The U.S. has spent millions of dollars in the past few years to strengthen Myanmar’s democratic institutions, including voter education, training of poll workers and observers and working with institutions to help political parties develop their platforms.
Myanmar’s elections are seen as an important milestone in its political transition away from decades of military dictatorship. It is the country’s first general election since a nominally civilian government was introduced in 2011.
In 2012, while easing restrictions to allow U.S. companies to responsibly do business in Myanmar, also known as Burma, President Obama also signed an executive order to broaden the scope of existing sanctions for those who engage in human rights abuses or contribute to ethnic conflicts.
Earlier this week, White House Deputy National Security Adviser for Strategic Communications Ben Rhodes, who recently traveled to Myanmar, told an audience in Washington that “there’re a lot of potential benefits down the road.”
That could be viewed as the possibility of more U.S. and western engagement, including the lifting or easing of more sanctions against Myanmar.
David Steinberg of Georgetown University believes the election will push Myanmar toward pluralism as a first step towards real democracy. In a recent interview with VOA, Steinberg said the vote will have multiple benefits.
“One, for establishing a free election tradition in the country for the future; two, it will be very important for international perception in the west, especially of the future of the country.”
Wait and see
But Phil Robertson, Human Rights Watch Asia Division Deputy Director, told VOA in an email that “the US government should not even be contemplating the relaxing of sanctions because when one scratches the surface of Burmese politics or the economy, what’s underneath is the Burma Army.”
Although the Myanmar government has undertaken a number of reforms since 2011, critics say significant challenges still remain.
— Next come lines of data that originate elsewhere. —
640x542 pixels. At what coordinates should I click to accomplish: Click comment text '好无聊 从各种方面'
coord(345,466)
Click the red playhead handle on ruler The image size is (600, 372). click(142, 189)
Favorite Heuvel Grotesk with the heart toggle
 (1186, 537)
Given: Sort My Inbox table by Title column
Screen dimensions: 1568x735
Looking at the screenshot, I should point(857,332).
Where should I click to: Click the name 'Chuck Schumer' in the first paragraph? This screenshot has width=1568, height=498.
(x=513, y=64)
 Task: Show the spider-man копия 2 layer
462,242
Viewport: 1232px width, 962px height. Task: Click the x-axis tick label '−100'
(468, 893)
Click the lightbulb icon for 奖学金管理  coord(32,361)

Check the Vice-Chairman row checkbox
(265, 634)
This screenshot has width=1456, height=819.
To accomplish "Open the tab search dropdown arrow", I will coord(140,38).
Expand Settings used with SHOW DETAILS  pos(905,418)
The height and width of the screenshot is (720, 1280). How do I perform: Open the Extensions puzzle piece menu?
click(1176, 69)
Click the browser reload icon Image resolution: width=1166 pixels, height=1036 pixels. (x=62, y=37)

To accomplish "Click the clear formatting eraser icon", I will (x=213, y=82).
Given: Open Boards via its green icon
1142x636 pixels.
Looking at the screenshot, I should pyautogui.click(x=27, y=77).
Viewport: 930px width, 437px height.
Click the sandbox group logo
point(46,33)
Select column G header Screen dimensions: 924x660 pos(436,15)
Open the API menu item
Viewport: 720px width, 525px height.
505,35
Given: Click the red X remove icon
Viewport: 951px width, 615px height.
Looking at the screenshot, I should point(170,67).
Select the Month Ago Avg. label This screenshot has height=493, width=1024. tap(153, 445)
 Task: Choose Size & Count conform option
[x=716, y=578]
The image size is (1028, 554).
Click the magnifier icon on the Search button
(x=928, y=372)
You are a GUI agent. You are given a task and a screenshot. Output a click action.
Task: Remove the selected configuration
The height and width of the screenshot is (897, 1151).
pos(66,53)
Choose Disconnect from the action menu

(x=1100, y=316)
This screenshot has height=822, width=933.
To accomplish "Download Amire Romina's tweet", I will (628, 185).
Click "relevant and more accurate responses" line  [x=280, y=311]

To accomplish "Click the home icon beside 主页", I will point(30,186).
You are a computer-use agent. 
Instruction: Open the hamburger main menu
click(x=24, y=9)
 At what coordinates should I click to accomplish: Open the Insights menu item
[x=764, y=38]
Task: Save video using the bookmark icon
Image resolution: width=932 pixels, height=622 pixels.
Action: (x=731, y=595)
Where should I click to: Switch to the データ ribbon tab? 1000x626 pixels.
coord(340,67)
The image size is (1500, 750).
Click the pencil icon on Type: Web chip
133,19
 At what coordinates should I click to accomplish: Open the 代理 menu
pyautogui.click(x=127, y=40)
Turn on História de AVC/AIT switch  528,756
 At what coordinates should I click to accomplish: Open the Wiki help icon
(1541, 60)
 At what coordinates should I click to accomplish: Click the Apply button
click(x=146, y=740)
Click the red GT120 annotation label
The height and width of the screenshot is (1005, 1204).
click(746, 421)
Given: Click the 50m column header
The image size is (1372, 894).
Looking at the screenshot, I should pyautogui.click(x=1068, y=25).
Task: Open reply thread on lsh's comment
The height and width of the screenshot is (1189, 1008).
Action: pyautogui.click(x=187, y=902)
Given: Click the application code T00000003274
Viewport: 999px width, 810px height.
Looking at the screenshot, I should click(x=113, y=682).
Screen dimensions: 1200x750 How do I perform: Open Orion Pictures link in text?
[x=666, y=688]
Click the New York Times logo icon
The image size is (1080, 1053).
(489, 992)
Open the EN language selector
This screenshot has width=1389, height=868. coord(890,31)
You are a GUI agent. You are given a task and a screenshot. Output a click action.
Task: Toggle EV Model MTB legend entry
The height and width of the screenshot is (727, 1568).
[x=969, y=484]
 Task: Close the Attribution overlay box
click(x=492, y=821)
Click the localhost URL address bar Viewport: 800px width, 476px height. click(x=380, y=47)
They say some structural impediments to an inclusive and fair democracy include constitutional restrictions on political participation and discrimination against ethnic minorities and religious groups.
Opposition leader and Nobel laureate Aung San Suu Kyi is leading a vigorous election challenge to the ruling party, but she is barred by the current constitution from becoming president.
Another example, critics point to, is the mass disfranchisement of tens of thousands of ethnic and religious minorities, including the largely Muslim Rohingya people.
Robertson said the United States could do a number of things to penalize the continuing discrimination against Muslim minorities, but it is likely the government would continue its policy of “engagement and suasion.”